● Short task a: In the passage about Steven Soderbergh and singani, write out the section from "In 2008, while" to "found something special.", substituting "Peru" for "Bolivia".

● Excerpted passage:
⁂
In 2008, while filming his two-part Che Guevara biopic in Bolivia, the director Steven Soderbergh happened upon little known local spirit called singani. Although widely consumed in the South American country for almost five centuries, the grape brandy’s appeal had never stretched far beyond Bolivia’s borders, and certainly not to the United States. But when he tasted it for the first time, the Traffic and Ocean’s Eleven director knew he’d found something special.

Soderbergh spent nearly six months in South America working on Che, and a bottle of singani was never far from his hand. Even when the crew was filming outside of Bolivia they managed to develop a supply chain so that the editing room was always stocked with the spirit. “It was really personal and immediate,” Soderbergh told me of his first experience drinking singani. He was impressed with how smooth it was, with its floral notes and soft fruits. “As we were really getting near the end of the shoot, I was getting kind of sad. Like, ‘Oh, this is going to be the last of it.’”

Soderbergh brought back a supply of singani when he returned to the States. But his appreciation for the drink soon turned into an obsession, and he realized he wanted to spread the gospel of singani to a wider audience. So in January 2014 he debuted his own brand, Singani 63. He’s focused on expanding into cities with robust cocktail cultures, including New York, Los Angeles, San Francisco, Seattle, Portland, and Washington, D.C. The spirit has proved popular with bartenders, particularly those known for embracing new products and exotic ingredients, and the brand has sold as much through the first half of this year as it had sold all of last year.

In July, I met Soderbergh during a day of pouring rain in New Orleans, where he was attending Tales of the Cocktail, the spirit industry’s annual weeklong conference. Soderbergh was sitting on a couch in an empty lounge, the day after hosting a raucous party dubbed The Crescent City Affair, which served as one of the official Spirited Dinners hosted during the festival.

Soderbergh, who has been on a hiatus from the film industry since 2013, was in town pounding the pavement to promote his product. “At the end of the day, everybody’s gotta make their case,” he told me.

The director briefed me on the drink’s backstory. Singani is made from the Muscat of Alexandria grape, which took a circuitous route to Bolivia, from Egypt to Spain, and then to South America via Spanish missionaries. “It finds its way to Tarjia”—a highland city in southern Bolivia—“where the altitude and terrain are so extreme that this particular grape has to struggle to survive and in doing so builds up an abnormally thick skin, which is where all the aromatics are,” Soderbergh said. “So just by chance, this grape finds the perfect place to be.”
⁂
● Stored records:
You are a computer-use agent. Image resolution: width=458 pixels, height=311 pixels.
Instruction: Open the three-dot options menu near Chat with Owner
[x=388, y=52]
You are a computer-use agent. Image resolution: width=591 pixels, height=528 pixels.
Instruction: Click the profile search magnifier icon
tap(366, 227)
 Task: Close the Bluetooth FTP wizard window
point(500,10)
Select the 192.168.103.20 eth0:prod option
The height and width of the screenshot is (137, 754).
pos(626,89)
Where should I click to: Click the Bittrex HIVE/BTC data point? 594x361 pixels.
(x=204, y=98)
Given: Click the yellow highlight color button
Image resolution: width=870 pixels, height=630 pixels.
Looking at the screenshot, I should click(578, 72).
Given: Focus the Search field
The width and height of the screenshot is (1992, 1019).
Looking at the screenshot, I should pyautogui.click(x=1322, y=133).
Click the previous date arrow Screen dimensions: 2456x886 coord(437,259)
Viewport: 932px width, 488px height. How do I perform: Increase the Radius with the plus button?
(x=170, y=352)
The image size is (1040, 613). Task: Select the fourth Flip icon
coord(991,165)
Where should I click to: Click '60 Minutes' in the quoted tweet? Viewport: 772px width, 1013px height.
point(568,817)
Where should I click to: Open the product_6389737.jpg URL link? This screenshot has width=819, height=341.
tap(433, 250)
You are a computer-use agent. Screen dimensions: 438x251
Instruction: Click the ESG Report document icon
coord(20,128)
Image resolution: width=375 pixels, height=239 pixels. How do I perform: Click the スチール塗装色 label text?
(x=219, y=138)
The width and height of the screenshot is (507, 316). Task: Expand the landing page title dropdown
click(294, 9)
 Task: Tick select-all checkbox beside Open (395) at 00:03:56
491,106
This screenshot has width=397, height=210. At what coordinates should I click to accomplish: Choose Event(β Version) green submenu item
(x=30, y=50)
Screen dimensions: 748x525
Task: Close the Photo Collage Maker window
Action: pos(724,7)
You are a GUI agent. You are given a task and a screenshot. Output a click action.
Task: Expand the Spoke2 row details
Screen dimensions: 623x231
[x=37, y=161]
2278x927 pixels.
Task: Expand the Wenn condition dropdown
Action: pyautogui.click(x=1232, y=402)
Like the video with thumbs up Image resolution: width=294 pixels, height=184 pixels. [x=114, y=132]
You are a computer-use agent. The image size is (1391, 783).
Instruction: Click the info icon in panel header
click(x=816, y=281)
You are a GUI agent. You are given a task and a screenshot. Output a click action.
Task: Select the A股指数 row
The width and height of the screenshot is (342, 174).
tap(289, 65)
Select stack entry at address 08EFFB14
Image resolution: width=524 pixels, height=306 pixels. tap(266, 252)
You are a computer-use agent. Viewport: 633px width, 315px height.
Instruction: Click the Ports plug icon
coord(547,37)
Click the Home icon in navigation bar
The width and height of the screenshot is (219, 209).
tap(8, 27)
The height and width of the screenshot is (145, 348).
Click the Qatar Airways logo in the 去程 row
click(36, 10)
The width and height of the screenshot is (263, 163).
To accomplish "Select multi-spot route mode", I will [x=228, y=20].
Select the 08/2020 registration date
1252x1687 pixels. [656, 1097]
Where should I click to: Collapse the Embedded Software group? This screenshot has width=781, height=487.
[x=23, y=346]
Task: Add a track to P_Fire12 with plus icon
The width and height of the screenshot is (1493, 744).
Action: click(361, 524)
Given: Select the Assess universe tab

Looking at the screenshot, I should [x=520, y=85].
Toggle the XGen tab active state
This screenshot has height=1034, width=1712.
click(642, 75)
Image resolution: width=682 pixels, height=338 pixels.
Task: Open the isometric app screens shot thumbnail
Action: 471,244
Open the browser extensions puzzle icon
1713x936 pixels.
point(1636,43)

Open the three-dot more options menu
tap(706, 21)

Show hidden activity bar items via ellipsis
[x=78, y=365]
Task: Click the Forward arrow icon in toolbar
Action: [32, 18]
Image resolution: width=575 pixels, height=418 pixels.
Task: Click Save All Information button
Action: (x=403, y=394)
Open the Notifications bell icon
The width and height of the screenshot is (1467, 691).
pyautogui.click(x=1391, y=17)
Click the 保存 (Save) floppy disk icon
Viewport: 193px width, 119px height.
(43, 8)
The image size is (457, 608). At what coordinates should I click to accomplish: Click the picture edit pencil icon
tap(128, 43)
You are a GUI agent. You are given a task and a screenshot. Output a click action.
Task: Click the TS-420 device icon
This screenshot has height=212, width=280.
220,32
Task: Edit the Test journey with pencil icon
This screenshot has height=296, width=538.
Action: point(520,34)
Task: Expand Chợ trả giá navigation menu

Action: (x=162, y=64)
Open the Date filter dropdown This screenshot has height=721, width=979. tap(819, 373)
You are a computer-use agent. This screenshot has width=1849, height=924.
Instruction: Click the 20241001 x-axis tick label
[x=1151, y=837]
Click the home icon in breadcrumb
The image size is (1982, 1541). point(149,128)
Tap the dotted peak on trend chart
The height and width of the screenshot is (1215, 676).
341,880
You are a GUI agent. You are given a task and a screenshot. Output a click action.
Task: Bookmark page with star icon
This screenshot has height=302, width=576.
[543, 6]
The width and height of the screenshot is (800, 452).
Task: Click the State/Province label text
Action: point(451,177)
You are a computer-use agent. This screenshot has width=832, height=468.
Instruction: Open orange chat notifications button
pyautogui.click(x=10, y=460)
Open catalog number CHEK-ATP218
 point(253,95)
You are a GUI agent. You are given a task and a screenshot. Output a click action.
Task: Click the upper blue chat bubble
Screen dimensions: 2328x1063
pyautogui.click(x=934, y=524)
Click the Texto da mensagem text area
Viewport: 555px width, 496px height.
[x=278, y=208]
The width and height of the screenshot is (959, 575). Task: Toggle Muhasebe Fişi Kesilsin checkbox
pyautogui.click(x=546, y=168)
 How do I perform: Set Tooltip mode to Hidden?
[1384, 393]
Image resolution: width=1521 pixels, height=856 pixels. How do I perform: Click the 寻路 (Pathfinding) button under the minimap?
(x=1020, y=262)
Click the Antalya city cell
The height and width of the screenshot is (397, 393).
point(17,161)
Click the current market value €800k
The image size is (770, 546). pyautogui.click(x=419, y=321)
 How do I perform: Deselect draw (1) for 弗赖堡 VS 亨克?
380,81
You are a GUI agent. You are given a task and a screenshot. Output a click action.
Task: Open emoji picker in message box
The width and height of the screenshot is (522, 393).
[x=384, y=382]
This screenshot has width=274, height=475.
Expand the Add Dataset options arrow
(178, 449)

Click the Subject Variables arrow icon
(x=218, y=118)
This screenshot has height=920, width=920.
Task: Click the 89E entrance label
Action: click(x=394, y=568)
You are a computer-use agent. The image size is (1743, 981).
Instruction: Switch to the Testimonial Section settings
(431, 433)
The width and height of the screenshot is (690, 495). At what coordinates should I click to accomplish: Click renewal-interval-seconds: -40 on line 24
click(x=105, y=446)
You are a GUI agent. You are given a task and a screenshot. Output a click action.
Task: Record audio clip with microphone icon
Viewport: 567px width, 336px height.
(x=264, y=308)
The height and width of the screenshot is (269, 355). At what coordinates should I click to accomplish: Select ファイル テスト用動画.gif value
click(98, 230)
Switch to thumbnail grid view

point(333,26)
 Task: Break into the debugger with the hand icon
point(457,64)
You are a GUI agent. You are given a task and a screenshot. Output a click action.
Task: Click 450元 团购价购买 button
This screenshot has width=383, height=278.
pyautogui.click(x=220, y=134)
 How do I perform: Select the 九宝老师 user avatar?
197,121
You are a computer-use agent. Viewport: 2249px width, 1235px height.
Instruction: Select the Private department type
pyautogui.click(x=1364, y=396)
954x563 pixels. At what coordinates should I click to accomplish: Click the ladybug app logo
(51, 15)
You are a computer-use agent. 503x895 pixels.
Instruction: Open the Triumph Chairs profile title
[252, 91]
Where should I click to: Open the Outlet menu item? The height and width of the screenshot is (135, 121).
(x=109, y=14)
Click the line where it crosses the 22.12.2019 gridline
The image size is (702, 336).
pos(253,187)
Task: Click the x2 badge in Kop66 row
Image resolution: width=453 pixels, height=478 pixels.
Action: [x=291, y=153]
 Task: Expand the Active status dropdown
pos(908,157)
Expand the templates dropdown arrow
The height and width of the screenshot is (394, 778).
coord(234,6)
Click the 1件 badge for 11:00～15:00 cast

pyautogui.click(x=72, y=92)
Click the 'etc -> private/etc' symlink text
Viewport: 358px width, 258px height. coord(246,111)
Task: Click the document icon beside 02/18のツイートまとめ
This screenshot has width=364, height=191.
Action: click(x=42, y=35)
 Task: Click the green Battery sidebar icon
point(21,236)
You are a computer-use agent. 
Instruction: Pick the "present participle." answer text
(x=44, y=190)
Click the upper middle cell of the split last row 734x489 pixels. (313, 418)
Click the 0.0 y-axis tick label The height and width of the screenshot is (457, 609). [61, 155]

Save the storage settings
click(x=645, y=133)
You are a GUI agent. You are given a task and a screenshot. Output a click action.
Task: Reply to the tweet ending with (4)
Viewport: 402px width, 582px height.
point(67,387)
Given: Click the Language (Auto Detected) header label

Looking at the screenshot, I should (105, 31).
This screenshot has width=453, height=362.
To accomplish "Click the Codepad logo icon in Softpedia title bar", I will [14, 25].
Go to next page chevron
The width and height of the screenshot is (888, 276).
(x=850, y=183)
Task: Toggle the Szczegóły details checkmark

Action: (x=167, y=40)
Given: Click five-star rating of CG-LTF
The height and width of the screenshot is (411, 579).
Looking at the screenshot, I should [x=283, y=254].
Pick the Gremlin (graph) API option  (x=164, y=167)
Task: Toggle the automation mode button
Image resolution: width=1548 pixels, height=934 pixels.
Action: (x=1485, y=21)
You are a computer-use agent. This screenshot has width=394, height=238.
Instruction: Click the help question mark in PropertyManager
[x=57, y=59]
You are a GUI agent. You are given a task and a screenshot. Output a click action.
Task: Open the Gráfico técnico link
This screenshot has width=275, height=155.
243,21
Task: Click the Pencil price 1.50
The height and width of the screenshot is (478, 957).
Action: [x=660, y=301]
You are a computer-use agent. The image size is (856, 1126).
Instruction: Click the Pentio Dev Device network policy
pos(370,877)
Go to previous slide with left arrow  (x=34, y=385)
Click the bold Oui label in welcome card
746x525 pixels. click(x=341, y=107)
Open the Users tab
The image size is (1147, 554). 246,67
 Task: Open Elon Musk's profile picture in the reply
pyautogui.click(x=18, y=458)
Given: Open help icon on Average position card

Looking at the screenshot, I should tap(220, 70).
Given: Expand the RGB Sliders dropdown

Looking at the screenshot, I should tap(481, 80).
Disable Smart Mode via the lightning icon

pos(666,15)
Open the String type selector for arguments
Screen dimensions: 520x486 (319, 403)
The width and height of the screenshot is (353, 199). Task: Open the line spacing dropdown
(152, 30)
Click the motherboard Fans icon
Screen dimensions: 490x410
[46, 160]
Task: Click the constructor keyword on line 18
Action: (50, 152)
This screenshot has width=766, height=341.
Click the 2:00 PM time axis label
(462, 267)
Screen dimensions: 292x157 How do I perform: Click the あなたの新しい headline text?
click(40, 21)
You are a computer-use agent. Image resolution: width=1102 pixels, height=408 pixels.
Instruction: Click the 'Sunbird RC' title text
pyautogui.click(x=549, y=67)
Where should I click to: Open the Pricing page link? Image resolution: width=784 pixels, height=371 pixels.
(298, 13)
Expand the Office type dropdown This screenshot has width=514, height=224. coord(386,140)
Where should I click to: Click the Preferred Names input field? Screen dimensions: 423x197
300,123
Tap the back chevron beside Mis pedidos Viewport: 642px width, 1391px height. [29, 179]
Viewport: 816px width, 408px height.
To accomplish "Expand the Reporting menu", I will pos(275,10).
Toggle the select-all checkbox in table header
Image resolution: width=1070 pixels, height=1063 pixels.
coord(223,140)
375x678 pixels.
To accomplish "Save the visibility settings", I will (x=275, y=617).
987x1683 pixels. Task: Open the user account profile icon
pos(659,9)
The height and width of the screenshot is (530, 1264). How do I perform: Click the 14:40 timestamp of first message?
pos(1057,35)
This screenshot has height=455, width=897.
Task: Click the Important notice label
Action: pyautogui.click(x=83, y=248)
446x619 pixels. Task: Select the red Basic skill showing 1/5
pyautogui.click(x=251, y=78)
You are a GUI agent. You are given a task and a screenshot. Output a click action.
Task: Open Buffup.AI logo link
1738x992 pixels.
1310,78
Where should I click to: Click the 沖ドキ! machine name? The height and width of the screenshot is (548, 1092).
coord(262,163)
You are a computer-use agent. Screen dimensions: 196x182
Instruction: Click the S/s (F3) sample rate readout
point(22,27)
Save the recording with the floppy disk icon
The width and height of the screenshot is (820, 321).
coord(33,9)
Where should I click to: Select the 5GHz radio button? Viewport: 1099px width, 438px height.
⁂
● Short task b: Turn the entries from the line with "Screen dimensions: 292x157" to the line with "coord(223,140)" into a two-column CSV. Use one row for each entry, with what it asks in a task column and its answer in an answer column. Quote each field and replace line breaks with spaces.

● Correct answer a:
In 2008, while filming his two-part Che Guevara biopic in Peru, the director Steven Soderbergh happened upon little known local spirit called singani. Although widely consumed in the South American country for almost five centuries, the grape brandy’s appeal had never stretched far beyond Peru’s borders, and certainly not to the United States. But when he tasted it for the first time, the Traffic and Ocean’s Eleven director knew he’d found something special.

● Correct answer b:
task,answer
"Screen dimensions: 292x157 How do I perform: Click the あなたの新しい headline text?","click(40, 21)"
"You are a computer-use agent. Image resolution: width=1102 pixels, height=408 pixels. Instruction: Click the 'Sunbird RC' title text","pyautogui.click(x=549, y=67)"
"Where should I click to: Open the Pricing page link? Image resolution: width=784 pixels, height=371 pixels.","(298, 13)"
"Expand the Office type dropdown This screenshot has width=514, height=224.","coord(386,140)"
"Where should I click to: Click the Preferred Names input field? Screen dimensions: 423x197","300,123"
"Tap the back chevron beside Mis pedidos Viewport: 642px width, 1391px height.","[29, 179]"
"Viewport: 816px width, 408px height. To accomplish ""Expand the Reporting menu"",","I will pos(275,10)."
"Toggle the select-all checkbox in table header Image resolution: width=1070 pixels, height=1063 pixels.","coord(223,140)"